Context: My experience is primarily with psychology papers (heuristics & biases, social psych, and similar areas), and it seems to generalize pretty well to other social science research and fields with similar sorts of methods.
One way to think about this is to break it into three main questions:
1. Is this "result" just noise? Or would it replicate?
2. (If there's something besides noise) Is there anything interesting going on here? Or are all the "effects" just confounds, statistical artifacts, demonstrating the obvious, etc.
3. (If there is something interesting going on here) What is going on here? What's the main takeaway? What can we learn from this? Does it support the claim that some people are tempted to use it to support?
There is some benefit just to explicitly considering all three questions, and keeping them separate.
For #1 ("Is this just noise?") people apparently do a pretty good job of predicting which studies will replicate. Relevant factors include:
1a. How strong is the empirical result (tiny p value, large sample size, precise estimate of effect size, etc.).
1b. How plausible is this effect on priors? Including: How big an effect size would you expect on priors? And: How definitively does the researchers' theory predict this particular empirical result?
1c. Experimenter degrees of freedom / garden of forking paths / possibility of p-hacking. Preregistration is best, visible signs of p-hacking are worst.
1d.

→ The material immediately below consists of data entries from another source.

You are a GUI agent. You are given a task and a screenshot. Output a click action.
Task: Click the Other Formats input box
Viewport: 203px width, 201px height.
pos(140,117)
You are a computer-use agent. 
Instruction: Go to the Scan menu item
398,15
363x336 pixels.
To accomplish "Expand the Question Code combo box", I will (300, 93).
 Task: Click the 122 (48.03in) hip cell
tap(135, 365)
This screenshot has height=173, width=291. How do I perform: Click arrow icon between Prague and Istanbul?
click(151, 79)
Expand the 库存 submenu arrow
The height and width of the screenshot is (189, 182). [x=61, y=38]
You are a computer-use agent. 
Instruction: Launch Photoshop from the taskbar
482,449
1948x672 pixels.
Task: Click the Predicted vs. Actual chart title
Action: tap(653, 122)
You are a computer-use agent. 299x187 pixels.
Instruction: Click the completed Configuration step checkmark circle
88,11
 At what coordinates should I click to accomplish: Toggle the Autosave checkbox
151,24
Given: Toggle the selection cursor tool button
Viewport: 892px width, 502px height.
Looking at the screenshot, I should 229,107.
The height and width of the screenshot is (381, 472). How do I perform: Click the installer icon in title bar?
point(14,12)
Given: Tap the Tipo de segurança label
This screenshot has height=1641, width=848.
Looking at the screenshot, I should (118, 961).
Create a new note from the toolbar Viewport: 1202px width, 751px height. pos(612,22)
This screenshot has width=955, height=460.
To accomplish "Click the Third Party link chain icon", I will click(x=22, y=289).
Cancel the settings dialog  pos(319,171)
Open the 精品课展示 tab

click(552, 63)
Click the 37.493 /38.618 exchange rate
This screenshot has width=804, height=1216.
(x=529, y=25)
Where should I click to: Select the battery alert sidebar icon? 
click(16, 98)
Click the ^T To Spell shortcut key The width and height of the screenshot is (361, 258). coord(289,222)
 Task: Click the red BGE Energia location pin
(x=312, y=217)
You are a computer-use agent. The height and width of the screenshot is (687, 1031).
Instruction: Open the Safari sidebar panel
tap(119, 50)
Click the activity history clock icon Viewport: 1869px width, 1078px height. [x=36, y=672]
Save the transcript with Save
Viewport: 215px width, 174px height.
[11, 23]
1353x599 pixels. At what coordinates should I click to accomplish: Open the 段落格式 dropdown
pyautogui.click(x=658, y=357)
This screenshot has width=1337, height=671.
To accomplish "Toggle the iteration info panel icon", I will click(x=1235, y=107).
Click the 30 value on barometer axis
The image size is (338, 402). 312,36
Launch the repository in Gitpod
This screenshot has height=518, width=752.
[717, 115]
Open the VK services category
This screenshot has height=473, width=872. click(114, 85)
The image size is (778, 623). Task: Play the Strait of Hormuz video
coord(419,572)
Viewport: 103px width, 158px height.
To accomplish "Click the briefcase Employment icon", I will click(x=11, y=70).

How filtered is this evidence? How much publication bias?
1e. How much do I trust the researchers about things like (c) and (d)?
I've found that this post on how to think about whether a replication study "failed" also seems to have helped clarify my thinking about whether a study is likely to replicate.
If there are many studies of essentially the same phenomenon, then try to find the methodologically strongest few and focus mainly on those. (Rather than picking one study at random and dismissing the whole area of research if that study is bad, or assuming that just because there are lots of studies they must add up to solid evidence.)
If you care about effect size, it's also worth keeping in mind that the things which turn noise into "statistically significant results" also tend to inflate effect sizes.
For #2 ("Is there anything interesting going on here?"), understanding methodology & statistics is pretty central. Partly that's background knowledge & expertise that you keep building up over the years, partly that's taking the time & effort to sort out what's going on in this study (if you care about this study and can't sort it out quickly), sometimes you can find other writings which comment on the methodology of this study which can help a lot. You can try googling for criticisms of this particular study or line of research (or check google scholar for papers that have cited it), or google for criticisms of specific methods they used. It is often easier to recognize when someone makes a good argument than to come up with that argument yourself.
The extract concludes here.